Oracle FAQ | Your Portal to the Oracle Knowledge Grid |
Home -> Community -> Mailing Lists -> Oracle-L -> RE: Statistical sampling and representative stats collection
John,
Great work. I do have some comments and questions, but don't take it as being critical. Your work on this is greatly appreciated. My comments/question are in-line and only asked so that the list can bounce around some more ideas and thoughts.
> --- Begin Quote ---
> MYTH: "COMPUTE IS BETTER THAN ESTIMATE"

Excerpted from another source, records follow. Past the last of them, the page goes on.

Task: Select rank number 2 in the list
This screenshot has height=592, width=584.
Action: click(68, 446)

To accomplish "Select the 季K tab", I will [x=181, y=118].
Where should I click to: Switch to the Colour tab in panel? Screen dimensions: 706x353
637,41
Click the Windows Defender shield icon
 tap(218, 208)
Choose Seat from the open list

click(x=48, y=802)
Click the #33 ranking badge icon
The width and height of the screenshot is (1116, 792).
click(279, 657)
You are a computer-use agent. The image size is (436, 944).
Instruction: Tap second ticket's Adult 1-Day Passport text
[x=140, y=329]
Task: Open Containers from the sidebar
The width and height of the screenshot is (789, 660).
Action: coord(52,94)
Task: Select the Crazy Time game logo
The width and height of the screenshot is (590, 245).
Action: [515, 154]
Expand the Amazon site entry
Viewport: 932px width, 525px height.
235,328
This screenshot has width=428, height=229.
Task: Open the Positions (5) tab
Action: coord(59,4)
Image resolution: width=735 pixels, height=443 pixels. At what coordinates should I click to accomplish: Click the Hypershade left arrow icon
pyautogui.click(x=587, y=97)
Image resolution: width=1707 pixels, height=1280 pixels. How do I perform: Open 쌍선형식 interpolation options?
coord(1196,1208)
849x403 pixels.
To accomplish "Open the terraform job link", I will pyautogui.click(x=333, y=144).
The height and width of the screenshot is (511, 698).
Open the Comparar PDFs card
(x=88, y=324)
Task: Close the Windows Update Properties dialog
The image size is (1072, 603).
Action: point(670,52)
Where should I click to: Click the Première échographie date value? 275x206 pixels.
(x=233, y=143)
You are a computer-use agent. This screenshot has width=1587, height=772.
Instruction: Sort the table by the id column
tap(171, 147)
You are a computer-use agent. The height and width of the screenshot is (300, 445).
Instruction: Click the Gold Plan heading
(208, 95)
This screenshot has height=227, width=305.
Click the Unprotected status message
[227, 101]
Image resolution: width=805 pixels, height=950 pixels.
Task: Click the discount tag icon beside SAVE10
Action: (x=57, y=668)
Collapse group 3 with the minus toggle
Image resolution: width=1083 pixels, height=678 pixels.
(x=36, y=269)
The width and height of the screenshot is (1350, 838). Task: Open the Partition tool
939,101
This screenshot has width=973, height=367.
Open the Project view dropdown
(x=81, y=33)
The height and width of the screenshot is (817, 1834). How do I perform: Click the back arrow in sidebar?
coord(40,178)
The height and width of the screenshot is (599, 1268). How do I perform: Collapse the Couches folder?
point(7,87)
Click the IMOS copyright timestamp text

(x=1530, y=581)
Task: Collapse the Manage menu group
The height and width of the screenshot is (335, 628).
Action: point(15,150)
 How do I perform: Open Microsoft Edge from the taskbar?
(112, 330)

> This one generates an endless debate actually, so we will not take a firm
> stand either way. Rather, we will present some figures that throw
> some light
> on the issue and allow us to step back and look at the situation. The
> problem with COMPUTE is that it has to scan the entire table, sort it and
> figure out the exact data distribution. On the other hand, ESTIMATE steps
> through samples of the data, sorts and analyzes only a portion of
> the data.
True, if we can get good stats that result in effective plans by using ESTIMATE, by all means go that route since a COMPUTE is much more expensive.
>
> In a recent test for the effectiveness of COMPUTE versus ESTIMATE on a
> static clone of a reasonably large Oracle Apps database, the
> statistics were
> generated and stored for both COMPUTE and ESTIMATE. The Database consisted
> of about 3,300 tables and 6,000 indexes and occupied approximately 120 Gb.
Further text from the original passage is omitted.